So, at this moment at 1.00am, I am resurrecting it again. *chants, rolls eyes heavenward, dances around a fire and thumps chest*

The reasons for resurrection are simple: my self-reflective memory lectures, Amy Tan's 'The Bonesetter's Daughter' book, missing writing so badly that it aches, needing to keep in touch. Whatever the initial reasons were, perhaps just sheer vanity, I am really glad that I decided to read it again. :)

The old posts allowed me to understand where I came from, who I was and how did I become who I am Now. There was a sense of connection and familiarity with this girl who was previously me, yet there was a sense of curiosity and unfamiliarity about her, the old me.

"What makes/made me, Now?"

My previous decisions/experiences made me, Now but my memories makes me, Now. Without memories, what makes a man? What could you base your current decisions on?
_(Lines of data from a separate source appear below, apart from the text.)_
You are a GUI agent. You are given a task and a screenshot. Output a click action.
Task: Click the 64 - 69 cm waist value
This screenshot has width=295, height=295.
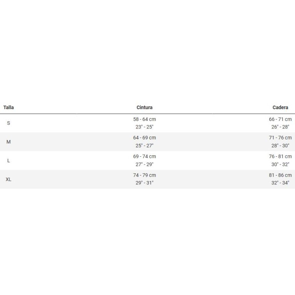pyautogui.click(x=145, y=138)
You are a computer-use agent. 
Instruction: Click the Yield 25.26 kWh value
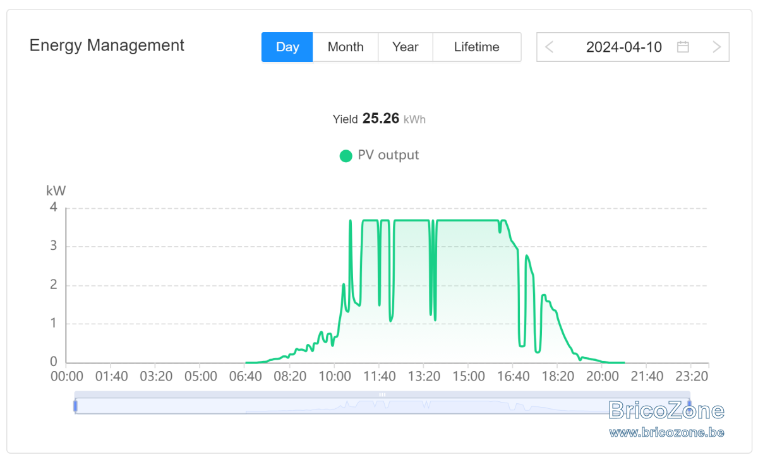point(380,119)
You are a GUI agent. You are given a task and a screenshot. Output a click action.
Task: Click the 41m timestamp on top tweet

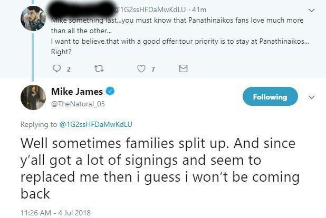click(x=199, y=9)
There is no good/bad feelings to fall back on to make current decisions. Even our 'gut feelings' are based on previous experiences. Do we become friends because of the past we share? Do we still love each other because we remembered how it was like in the beginning? Do we become who we are now because our previous actions landed us here and now? Without the ability to remember or to keep memories, there is no continuity with the past and no continuity into the future. Ironically, my blog description is about taking me as I am NOW, it's all about making the most of A Moment.

A moment, encapsulated is perhaps what I was searching for. :)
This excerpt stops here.